### DOCUMENT
********

Tuesday, August 09, 2005

Survivor: Parental edition

The parents are gone. As are their dogs. Darren's on the couch watching the Sox, with our (newly groomed and oh-so-cute) pooches. And I'm finally back at my computer, complete with a glass of Chardonnay and some crisp-tender green beans from the farm.

So, a quick recap of the last week's challenges:
~A note stuck in the door from the neighbor not one, not two, but three houses down informing us that the "highest pitched dog" (aka my parents' neurotic poodle) "has been barking nonstop since you left this morning. And last night while you were out for dinner, too."
Strategy: Close windows whenever we leave the house. Forget to install the air conditioner, so that the house is absolutely baking hot and stinky whenever we return.

~A dinner with my in-laws, complete with tedious tour of remodeling project.
Strategy: Patience.

********

### DATA EXTRACT
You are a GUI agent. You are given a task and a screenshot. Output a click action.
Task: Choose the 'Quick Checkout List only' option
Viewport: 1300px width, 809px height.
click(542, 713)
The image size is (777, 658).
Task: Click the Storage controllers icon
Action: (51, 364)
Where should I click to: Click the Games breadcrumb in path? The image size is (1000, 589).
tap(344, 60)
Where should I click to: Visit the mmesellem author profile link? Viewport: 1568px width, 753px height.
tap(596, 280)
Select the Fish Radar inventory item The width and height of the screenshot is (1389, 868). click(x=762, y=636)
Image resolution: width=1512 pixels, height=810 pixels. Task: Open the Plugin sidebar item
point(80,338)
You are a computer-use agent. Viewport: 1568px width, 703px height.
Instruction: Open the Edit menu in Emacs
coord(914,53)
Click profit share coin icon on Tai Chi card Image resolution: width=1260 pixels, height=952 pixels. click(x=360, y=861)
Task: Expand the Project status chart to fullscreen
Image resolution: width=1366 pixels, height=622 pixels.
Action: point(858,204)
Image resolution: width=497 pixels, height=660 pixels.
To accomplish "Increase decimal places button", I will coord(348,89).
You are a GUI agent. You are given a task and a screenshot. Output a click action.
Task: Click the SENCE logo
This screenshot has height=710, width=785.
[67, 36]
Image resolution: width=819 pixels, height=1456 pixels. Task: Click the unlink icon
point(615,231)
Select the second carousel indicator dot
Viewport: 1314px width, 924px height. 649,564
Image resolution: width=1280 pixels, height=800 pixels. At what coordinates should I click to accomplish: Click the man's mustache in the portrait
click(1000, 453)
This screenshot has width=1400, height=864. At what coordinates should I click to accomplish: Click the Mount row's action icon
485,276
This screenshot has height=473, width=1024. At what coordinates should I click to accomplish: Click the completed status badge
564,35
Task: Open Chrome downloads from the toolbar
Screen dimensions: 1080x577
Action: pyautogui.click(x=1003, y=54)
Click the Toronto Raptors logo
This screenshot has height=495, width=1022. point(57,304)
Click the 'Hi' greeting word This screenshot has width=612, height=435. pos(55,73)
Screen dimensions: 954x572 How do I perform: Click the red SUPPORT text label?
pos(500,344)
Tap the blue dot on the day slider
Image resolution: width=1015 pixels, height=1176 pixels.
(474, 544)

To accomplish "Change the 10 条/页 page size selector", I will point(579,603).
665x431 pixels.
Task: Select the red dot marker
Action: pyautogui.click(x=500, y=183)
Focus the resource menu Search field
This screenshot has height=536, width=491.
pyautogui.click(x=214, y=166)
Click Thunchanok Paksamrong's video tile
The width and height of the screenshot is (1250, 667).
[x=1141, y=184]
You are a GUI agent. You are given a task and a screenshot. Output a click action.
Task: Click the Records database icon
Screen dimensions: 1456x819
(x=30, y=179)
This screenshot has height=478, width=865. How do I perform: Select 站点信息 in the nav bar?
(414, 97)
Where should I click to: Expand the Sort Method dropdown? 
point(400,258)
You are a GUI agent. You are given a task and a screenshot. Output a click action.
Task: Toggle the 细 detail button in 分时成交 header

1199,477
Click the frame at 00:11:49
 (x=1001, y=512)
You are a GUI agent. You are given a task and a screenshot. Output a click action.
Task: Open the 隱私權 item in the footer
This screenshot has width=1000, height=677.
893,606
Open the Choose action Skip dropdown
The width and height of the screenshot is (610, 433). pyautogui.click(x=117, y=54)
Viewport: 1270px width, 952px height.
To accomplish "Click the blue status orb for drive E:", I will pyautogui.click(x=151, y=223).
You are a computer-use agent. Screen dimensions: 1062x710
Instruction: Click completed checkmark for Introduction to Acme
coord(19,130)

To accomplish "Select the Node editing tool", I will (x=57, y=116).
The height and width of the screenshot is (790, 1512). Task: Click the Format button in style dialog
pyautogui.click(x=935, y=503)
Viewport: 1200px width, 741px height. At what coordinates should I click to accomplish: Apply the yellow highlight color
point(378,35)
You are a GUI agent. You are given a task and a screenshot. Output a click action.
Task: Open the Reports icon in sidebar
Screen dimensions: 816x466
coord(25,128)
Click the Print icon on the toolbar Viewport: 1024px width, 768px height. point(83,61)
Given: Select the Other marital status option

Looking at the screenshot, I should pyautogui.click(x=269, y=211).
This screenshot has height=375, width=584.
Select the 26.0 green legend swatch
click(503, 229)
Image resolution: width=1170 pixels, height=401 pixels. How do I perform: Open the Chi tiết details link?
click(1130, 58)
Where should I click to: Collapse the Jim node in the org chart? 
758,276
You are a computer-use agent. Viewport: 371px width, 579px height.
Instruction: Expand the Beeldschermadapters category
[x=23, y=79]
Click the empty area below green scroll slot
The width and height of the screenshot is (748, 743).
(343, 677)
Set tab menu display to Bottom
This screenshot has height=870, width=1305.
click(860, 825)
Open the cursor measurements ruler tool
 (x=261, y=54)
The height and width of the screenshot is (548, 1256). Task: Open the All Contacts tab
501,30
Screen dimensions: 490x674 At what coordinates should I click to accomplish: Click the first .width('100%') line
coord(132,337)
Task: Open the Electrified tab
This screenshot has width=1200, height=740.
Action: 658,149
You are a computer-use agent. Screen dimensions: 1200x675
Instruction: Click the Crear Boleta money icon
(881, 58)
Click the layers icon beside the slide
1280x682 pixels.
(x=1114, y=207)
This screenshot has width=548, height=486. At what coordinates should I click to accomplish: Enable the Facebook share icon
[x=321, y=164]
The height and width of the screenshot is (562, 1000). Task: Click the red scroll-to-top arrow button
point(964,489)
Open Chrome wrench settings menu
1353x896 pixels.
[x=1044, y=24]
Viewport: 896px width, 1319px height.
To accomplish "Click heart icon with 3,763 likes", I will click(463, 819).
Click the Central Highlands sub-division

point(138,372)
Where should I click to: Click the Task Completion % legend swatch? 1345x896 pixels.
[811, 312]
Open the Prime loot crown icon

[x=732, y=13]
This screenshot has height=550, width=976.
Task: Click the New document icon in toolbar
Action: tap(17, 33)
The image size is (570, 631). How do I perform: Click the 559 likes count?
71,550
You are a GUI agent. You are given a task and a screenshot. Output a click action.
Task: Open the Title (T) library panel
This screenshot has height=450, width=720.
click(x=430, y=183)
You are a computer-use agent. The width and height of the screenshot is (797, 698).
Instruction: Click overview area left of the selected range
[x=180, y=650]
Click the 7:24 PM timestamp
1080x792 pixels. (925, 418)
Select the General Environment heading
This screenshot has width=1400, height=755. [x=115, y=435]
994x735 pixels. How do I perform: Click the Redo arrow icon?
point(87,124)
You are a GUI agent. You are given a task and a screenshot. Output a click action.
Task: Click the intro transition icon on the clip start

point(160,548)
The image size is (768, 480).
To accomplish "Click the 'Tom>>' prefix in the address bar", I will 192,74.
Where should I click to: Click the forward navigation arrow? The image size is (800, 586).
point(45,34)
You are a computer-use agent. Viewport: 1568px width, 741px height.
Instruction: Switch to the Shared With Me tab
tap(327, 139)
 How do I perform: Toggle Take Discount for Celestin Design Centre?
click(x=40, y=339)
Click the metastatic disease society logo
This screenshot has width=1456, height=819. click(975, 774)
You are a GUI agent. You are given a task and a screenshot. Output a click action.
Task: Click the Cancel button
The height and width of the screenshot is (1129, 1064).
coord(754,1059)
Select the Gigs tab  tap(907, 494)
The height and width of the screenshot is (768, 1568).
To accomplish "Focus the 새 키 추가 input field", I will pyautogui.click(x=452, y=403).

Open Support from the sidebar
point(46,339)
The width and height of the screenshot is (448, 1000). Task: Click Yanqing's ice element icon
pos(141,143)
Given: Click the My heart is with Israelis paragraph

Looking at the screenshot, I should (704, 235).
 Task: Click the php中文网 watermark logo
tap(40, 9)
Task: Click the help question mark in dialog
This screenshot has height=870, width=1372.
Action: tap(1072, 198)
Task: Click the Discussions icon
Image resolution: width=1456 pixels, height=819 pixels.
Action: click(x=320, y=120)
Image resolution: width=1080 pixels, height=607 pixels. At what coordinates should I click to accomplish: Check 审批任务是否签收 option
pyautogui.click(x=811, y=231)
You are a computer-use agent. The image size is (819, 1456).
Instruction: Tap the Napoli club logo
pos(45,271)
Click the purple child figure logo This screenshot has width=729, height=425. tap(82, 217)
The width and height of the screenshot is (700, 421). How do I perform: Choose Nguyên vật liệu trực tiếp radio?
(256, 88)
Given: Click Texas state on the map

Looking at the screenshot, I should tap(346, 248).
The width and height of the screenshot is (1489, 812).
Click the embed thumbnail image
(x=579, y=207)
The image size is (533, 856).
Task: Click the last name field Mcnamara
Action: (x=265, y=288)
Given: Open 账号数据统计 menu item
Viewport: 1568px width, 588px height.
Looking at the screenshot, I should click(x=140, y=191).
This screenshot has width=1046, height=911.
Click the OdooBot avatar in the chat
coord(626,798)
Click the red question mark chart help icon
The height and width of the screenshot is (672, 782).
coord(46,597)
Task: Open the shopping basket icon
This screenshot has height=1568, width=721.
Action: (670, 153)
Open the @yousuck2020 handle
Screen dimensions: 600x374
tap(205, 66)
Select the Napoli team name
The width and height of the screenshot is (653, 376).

********

### EXERCISE TASK 1
According to the blog post, how many houses down does the neighbor who left the note live?
### EXERCISE TASK 2
Explain why, according to the blog post, the house was baking hot and stinky whenever they came back.
### EXERCISE TASK 3
Write out the part of the blog post from "Tuesday, August 09, 2005" up to and including "whenever we return.".

### TASK RESPONSE 1
Three houses down.

### TASK RESPONSE 2
In response to the neighbor's note about the barking poodle, they closed the windows whenever they left the house. They had also forgotten to install the air conditioner, so the closed house became hot and stinky.

### TASK RESPONSE 3
Tuesday, August 09, 2005

Survivor: Parental edition

The parents are gone. As are their dogs. Darren's on the couch watching the Sox, with our (newly groomed and oh-so-cute) pooches. And I'm finally back at my computer, complete with a glass of Chardonnay and some crisp-tender green beans from the farm.

So, a quick recap of the last week's challenges:
~A note stuck in the door from the neighbor not one, not two, but three houses down informing us that the "highest pitched dog" (aka my parents' neurotic poodle) "has been barking nonstop since you left this morning. And last night while you were out for dinner, too."
Strategy: Close windows whenever we leave the house. Forget to install the air conditioner, so that the house is absolutely baking hot and stinky whenever we return.